License: CC BY-NC-SA 4.0
This repository contains the UterUS dataset, a collection of 3D ultrasound volumes of the uterus with manual annotations of uterine cavity. It serves as a resource for researchers working on uterine morphology analysis and ultrasound/medical image analysis. It also includes the nnUNet segmentation models trained on the presented dataset.
The dataset consists of three main directories with volumes in Neuroimaging Informatics Technology Initiative (NIfTI-2) format (.nii.gz) located in the dataset directory:
- annotated_volumes: 141 files representing ultrasound volumes of the uterus that have corresponding segmentation annotations
- annotations: 141 segmentation volumes corresponding to the annotated volumes
- volumes_without_annotations: 174 ultrasound volumes without associated annotations
The volumes are named by the anonimized number of the medical center and the number of the sample (e.g. 04_12.nii.gz comes from medical center number 4 and sample number 12).

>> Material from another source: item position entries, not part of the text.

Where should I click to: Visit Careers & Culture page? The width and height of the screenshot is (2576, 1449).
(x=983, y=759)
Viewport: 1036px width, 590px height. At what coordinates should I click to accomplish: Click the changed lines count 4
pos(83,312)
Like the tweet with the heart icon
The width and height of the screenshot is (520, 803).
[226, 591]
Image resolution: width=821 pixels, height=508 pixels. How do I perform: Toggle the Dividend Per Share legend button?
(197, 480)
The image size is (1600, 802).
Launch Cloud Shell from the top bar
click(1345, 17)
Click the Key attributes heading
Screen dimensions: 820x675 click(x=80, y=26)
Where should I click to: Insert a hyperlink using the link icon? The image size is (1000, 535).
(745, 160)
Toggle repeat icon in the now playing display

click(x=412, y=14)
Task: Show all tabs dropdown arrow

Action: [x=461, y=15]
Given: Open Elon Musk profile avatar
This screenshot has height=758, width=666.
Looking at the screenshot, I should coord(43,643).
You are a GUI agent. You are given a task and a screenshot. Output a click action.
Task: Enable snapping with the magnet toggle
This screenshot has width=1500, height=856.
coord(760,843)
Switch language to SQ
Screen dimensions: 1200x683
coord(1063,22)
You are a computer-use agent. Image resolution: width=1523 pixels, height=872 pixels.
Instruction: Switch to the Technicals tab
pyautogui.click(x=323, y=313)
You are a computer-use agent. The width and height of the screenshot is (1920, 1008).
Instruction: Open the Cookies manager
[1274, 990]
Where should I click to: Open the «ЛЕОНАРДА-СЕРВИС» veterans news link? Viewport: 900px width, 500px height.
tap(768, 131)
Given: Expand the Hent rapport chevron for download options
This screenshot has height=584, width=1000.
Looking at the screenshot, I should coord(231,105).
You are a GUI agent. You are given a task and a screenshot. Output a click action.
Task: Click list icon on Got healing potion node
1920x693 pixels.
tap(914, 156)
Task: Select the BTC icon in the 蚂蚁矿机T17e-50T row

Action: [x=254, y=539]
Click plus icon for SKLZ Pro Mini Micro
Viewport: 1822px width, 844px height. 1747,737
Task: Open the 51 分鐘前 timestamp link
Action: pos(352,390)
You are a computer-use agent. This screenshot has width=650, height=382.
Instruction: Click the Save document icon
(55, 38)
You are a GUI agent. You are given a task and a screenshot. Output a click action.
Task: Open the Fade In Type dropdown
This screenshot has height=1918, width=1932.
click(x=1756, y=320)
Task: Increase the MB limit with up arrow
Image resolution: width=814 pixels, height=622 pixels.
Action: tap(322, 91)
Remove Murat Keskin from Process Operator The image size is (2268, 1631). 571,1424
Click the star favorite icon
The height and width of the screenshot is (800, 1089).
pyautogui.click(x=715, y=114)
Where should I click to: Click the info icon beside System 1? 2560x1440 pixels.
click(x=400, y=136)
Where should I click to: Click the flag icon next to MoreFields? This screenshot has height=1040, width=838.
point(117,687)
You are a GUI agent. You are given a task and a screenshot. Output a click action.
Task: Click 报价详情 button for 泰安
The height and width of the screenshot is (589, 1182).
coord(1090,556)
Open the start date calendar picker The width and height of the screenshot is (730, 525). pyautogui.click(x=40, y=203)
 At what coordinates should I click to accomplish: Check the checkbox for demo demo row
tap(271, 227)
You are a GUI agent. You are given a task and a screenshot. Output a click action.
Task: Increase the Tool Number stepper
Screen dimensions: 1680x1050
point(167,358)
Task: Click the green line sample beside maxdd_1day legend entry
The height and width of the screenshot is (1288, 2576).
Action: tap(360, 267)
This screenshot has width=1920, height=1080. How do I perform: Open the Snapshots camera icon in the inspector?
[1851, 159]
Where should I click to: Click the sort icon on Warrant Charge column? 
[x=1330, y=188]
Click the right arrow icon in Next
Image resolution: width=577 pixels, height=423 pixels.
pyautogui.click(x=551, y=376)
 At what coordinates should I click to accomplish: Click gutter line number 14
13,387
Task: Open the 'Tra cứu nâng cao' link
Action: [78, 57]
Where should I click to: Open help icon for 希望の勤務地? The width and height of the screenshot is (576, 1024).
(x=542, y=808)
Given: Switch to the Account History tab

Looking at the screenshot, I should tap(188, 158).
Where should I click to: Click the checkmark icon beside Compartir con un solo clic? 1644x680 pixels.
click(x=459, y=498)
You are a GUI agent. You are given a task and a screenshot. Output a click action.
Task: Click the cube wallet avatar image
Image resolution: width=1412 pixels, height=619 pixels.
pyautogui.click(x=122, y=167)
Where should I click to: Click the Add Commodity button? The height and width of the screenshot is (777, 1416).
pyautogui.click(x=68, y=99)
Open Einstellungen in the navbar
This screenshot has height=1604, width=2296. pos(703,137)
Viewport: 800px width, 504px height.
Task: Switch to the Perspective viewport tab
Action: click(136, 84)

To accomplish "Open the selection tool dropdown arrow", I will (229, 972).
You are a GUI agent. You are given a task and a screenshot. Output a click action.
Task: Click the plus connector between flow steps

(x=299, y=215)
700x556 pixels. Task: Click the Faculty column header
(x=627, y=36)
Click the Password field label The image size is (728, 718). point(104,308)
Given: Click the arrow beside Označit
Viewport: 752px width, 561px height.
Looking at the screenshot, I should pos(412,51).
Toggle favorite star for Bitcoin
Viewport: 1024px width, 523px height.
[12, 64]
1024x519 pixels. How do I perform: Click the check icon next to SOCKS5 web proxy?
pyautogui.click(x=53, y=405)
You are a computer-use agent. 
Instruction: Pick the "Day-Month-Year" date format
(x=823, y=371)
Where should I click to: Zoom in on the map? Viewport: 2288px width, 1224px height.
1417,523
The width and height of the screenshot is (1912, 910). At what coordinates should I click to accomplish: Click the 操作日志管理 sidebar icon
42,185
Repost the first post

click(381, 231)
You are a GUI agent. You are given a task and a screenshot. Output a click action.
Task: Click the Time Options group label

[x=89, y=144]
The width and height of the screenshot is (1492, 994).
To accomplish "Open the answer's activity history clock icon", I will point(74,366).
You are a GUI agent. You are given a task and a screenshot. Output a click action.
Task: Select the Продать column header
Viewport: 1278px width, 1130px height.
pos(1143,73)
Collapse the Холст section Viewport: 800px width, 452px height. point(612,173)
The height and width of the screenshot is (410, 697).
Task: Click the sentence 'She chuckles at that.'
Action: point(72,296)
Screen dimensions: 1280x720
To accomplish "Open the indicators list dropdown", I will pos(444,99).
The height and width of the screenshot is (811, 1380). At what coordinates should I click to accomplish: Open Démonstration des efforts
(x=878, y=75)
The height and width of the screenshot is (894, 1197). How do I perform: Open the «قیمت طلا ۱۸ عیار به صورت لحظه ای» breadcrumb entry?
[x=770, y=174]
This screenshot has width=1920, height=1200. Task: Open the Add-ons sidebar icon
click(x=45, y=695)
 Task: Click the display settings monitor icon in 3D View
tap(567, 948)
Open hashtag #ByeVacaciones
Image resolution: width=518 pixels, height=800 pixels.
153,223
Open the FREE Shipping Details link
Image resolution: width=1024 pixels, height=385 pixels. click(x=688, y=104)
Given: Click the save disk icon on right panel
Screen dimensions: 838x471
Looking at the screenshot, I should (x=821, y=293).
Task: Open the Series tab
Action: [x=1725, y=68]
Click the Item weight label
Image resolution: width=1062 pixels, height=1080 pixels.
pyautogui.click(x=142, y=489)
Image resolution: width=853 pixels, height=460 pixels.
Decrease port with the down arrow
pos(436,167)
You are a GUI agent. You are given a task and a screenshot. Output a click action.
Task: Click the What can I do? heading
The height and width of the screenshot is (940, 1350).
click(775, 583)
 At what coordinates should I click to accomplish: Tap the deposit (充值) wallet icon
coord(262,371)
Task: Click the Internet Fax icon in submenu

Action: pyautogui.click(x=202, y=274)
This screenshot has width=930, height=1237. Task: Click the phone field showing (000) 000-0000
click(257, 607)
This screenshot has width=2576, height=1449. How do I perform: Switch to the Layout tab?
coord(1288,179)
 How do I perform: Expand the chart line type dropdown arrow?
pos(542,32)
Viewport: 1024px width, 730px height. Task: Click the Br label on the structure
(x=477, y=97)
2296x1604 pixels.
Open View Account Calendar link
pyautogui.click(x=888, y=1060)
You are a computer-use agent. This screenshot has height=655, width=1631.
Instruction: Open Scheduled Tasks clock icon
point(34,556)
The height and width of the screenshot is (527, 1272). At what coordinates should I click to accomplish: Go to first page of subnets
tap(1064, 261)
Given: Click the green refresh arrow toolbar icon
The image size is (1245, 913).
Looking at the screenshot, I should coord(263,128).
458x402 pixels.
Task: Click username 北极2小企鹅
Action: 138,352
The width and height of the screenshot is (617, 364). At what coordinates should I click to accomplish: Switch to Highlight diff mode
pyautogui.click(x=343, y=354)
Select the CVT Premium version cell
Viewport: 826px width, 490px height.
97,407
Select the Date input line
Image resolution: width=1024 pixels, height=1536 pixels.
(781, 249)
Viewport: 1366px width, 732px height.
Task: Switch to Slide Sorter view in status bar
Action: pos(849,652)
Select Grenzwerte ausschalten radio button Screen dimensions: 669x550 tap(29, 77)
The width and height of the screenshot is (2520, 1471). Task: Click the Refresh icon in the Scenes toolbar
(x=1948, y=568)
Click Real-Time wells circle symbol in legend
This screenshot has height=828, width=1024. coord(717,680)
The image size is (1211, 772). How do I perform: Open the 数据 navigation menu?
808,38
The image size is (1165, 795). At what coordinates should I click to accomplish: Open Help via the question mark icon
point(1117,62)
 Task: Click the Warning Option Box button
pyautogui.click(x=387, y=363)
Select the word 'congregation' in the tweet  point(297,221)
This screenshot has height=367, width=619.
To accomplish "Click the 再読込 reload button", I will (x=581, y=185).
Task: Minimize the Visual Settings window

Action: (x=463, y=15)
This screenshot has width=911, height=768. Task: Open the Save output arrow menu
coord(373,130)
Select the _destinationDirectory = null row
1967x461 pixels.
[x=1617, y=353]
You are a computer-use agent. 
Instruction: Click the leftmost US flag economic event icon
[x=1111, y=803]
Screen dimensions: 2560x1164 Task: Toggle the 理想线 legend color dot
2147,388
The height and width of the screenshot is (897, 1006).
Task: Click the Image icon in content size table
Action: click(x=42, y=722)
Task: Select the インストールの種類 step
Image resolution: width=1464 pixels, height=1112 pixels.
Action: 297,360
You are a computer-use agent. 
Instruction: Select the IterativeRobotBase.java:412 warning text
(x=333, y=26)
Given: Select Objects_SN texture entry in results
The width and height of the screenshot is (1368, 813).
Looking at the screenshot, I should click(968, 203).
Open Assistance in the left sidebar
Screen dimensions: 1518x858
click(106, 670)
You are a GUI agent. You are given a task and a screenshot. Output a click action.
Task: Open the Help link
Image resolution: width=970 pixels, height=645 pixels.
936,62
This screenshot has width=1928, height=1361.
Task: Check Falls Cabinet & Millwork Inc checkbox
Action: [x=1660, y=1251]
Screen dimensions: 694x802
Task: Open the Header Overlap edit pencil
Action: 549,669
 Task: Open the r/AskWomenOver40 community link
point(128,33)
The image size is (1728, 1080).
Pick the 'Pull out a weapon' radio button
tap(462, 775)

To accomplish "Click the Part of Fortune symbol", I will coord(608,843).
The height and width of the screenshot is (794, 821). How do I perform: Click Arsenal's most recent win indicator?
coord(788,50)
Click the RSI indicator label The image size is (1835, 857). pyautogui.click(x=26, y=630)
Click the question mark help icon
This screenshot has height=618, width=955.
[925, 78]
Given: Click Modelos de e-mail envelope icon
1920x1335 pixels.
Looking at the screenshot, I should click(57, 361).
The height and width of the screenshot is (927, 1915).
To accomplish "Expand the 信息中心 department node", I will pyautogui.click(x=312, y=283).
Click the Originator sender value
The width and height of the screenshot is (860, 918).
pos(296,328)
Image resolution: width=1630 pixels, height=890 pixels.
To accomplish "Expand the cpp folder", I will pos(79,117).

The info.csv file provides information about the volumes, including:
- Ultrasound machine model
- Group classification (G - general population, M - consecutive miscarriages, I - unexplained infertility, RIF - recurrent implantation failure)
While some information is currently missing, the dataset will be regularly updated upon its availability. The majority of volumes currently belong to the general (G) group, as that was the main focus of the initial study. This means that the data is not yet well-suited for classification tasks that require a more diverse set of samples. However, we might be expanding the dataset to include more representative data from all groups.
The UterUS dataset stems from a collaborative research project across several European medical centers under the initiative "Normal UteRine asSEssment" (NURSE) aiming to define the normal uterus. The data originates from female subjects categorized into four groups:
- General population (G): women aged 18-28 who have never been pregnant (to avoid age-related uterine anomalies)
- Unexplained infertility (I): women experiencing at least 6 months of unexplained infertility despite normal semen analysis, tubal patency, and ovulation
- Recurrent miscarriages (M): women with a history of 2 or more spontaneous miscarriages with normal karyotype and absence of antiphospholipid syndrome or thrombophilia
- recurrent implantation failure (RIF): women with a history of 2 or more implantation failures
Exclusion criteria included:
- History of pregnancy
- Presence of acquired uterine abnormalities (e.g., myomas, adenomyosis)
- Endometrial polyps (inclusion permitted after polypectomy)
- Unicornuate uterus
Examinations were conducted during the proliferative phase of the menstrual cycle for all participants.
While most volumes were acquired using General Electric (GE) ultrasound machines, a portion of the data originates from Samsung devices, making the dataset multi-device. GE volumes were converted to the NIfTI format using the Slicer3D extension SlicerHeart. Samsung volumes were converted with a dedicated tool developed by their R&D team.
We thank the gynecologists from the following institutions for providing the data: Gynecology Clinic Gergolet, Alma Mater Studiorum - University of Bologna, University of Naples, Imperial College London, Complutense University of Madrid, Clinica Victoria in Malaga, the Gynecology Clinic at the University of Udine, the Gynecology Clinic at the University of Bari, and the Gynecology Department at the General Hospital of Forli. We also thank Michele Losappio, Marco De Pasquale and Samsung's R&D team for all the help with converting their volumes for our usage.
Using the presented dataset, we trained a nnUNet model for segmentation of the uterine region. You can get the trained models in 2D and 3D from this link.
We used a subset of the UterUS dataset consisting of 141 annotated volumes for training and evaluation. The training-validation split was 80/20, resulting in 113 volumes for training and 28 for validation. The 3d_fullres model achieved an average Dice coefficient of 0.909 ± 0.046 on the validation set, 0.899 ± 0.076 on the test set and 0.863 ± 0.043 on the dataset consisting of data from medical centers not included in the training or testing.
You can run the prediction yourself after setting up nnUNet as presented in their repository and adding the model directories in the nnUNet_results/Datasetxxx_name/ directory.
nnUNetv2_predict -d Datasetxxx_name -i INPUT_FOLDER -o OUTPUT_FOLDER -tr nnUNetTrainer -c 3d_fullres -p nnUNetPlans
or changing 3d_fullres into 2d for running the 2D model prediction (though as expected, it produces worse results).